La centrale sera construite dans le sud-ouest d’Edmonton, juste avant l’autoroute Anthony-Henday. Elle pourra générer jusqu’à 12 mégawatts, pour aider à alimenter l’usine de traitement d’eau E.L. Smith, qui se trouve là.

Epcor prévoit que le projet fournira environ 45 % de l’électricité nécessaire à cette usine.

Le terrain appartient déjà à Epcor, mais il fait partie d'une zone de « parc urbain ». Pour commencer la construction, la société devait donc convaincre le conseil municipal d'en changer le zonage pour y permettre l'activité industrielle.

De nombreux particuliers et groupes environnementaux se sont opposés au projet au cours des audiences publiques, espérant qu'Epcor construise sa centrale en dehors du parc.

Inquiétudes pour la faune et l'environnement

Aaron Paquette, un des six conseillers municipaux qui se sont opposés au projet, trouve contradictoire de vouloir installer un projet d’énergie verte dans un lieu qui est très sensible sur le plan environnemental et qui est déjà entouré de friches industrielles.

Je crains que nous ne devenions la risée du monde si nous approuvons cela, a-t-il dit, lundi soir.

Le conseiller municipal Jon Dziadyk, qui a également voté contre le rezonage, a dit s’inquiéter que cela n’ouvre la voie à d’autres idées de développement industriel dans le parc.

Je ne donnerais pas mon soutien à l’installation de panneaux solaires partout sur les 7000 acres de la vallée , a affirmé le maire, Don Iveson, qui a soutenu le projet.

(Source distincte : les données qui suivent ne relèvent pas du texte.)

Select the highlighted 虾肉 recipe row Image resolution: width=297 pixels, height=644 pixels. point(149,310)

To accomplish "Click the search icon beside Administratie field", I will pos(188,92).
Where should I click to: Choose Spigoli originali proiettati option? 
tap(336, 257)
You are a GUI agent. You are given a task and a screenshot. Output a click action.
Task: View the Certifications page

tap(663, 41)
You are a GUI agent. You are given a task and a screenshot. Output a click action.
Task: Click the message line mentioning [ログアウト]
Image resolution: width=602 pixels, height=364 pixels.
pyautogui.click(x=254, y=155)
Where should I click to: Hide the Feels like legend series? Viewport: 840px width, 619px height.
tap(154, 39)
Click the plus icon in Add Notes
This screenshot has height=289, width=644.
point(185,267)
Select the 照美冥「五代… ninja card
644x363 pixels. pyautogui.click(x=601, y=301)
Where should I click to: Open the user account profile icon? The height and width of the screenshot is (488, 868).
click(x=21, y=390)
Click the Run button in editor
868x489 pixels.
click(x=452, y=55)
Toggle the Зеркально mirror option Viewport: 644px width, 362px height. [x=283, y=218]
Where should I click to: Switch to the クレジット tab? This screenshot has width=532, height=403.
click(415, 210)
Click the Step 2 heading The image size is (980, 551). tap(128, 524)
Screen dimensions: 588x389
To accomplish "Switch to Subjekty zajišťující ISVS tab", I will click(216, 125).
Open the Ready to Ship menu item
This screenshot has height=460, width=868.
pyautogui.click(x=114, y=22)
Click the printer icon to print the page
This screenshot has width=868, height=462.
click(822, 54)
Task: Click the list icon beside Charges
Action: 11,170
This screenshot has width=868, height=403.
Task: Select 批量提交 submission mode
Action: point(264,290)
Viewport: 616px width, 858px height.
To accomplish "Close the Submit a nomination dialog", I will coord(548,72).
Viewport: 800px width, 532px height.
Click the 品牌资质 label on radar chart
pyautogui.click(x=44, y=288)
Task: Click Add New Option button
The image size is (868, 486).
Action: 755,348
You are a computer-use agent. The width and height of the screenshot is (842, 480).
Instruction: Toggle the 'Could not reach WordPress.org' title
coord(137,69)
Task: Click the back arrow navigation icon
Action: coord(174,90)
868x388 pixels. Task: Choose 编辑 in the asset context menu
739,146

Mais, ici, il s'agit d’en mettre à côté de l’usine de traitement d’eau, sur des terres réservées pour son expansion et qui ont déjà été temporairement perturbées, afin de nous aider à atteindre nos cibles climatiques.

Epcor reconnaît que le projet risque d’entraver la circulation des animaux et plus particulièrement des grands mammifères, dans cette région de la vallée. Des groupes se sont aussi inquiétés pour les oiseaux, qui ont tendance à s’écraser sur les panneaux solaires.

Le conseil municipal s’était penché une première fois sur le projet en 2019, mais après une audience publique, il avait renvoyé Epcor faire ses devoirs, lui demandant de mieux consulter les groupes concernés.

Epcor a consenti à des compromis. Elle a notamment élargi le couloir de circulation de la faune prévu sur les lieux et accepté d’installer les panneaux plus loin de la berge. Elle dit aussi avoir réduit l’empreinte carbone du projet.

Le projet a déjà été approuvé par le ministère de l’Environnement, la commission des services publics de l’Alberta et Tourisme Alberta. La Nation crie Enoch, pour qui ces terres sont culturellement et historiquement importantes, a signé un protocole d’entente avec Epcor.

Epcor s’est engagée à continuer à surveiller l’apparition de toute conséquence environnementale imprévue pendant les trois premières années après la construction et, le cas échéant, à mettre en place des mesures pour y remédier.